In 1989, Needleman’s experiments predicted that a key enzyme in prostaglandin synthesis called COX (cyclooxygenase) exists in two other forms. Other scientists cloned the second enzyme, confirming that COX-1 synthesizes the prostaglandins involved in inflammation and tissue injury.
That year, Needleman moved to Monsanto, where his group produced large amounts of COX-2 for study. The researchers then synthesized and tested the compound that became Celebrex.
By inhibiting COX-2 and not COX-1, Celebrex avoids the side effects associated with aspirin and other anti-inflammatory drugs. Celebrex is now used by more than 20 million arthritis sufferers and is the first drug therapy for the treatment of precancerous colon polyps.
Needleman was elected to the National Academy of Sciences in 1987 and to the academy’s Institute of Medicine in 1993. He received Washington University’s Distinguished Faculty Award on Founders Day in 1987, a Second Century Award in 1994 and an honorary degree in 2001.
Sima Needleman earned a master of social work degree from the George Warren Brown School of Social Work in 1974.
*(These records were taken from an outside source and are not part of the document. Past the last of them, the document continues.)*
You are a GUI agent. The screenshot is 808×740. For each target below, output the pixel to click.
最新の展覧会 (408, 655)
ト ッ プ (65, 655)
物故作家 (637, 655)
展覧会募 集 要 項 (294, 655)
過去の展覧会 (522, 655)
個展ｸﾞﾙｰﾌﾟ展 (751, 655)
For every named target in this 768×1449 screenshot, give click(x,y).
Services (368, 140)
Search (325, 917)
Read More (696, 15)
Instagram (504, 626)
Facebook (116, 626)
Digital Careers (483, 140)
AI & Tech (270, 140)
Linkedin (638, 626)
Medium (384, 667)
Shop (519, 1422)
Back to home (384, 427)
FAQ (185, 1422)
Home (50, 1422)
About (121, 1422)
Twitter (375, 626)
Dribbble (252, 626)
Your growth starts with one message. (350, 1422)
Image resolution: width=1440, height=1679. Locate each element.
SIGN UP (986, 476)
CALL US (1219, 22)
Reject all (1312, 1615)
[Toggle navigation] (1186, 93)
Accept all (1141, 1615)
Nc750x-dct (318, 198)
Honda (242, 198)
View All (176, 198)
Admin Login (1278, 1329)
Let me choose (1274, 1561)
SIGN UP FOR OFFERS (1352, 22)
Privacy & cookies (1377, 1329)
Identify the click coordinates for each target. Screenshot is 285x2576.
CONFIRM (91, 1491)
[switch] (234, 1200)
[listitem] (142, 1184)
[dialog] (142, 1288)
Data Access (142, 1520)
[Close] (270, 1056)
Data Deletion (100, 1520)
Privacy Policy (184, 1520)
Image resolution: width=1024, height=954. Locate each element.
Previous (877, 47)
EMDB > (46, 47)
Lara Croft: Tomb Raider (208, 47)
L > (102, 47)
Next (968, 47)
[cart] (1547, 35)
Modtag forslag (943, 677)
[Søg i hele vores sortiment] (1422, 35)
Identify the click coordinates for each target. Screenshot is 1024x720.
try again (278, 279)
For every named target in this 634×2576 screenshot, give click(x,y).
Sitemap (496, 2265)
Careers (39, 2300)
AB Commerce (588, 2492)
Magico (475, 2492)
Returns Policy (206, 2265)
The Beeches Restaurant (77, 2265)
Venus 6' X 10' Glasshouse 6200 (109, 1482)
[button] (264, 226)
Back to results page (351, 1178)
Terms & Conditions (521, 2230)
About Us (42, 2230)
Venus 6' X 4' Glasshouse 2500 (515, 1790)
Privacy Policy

She was a medical social worker at Jewish Hospital (now Barnes-Jewish Hospital North) from 1976-1992. She served patients with obstetrical problems, and in 1983 she began providing counseling and social service support to patients in the hospital’s In Vitro Fertilization Clinic.
From 1992 until her retirement in 1999, she worked in private practice, serving patients with pregnancy-related problems.
A member of GWB’s National Council, Needleman served 10 years on the GWB Alumni Board, where she chaired numerous committees and served as president from 1993-95.
She also was a practicum instructor for GWB while at Jewish Hospital.
In 2001, she was awarded the School of Social Work’s President’s Award, which recognizes long-standing and distinguished commitment to the alumni association and exemplary work in bringing together alumni, faculty and students.
She and her husband are establishing a Sima K. Needleman endowed social work scholarship.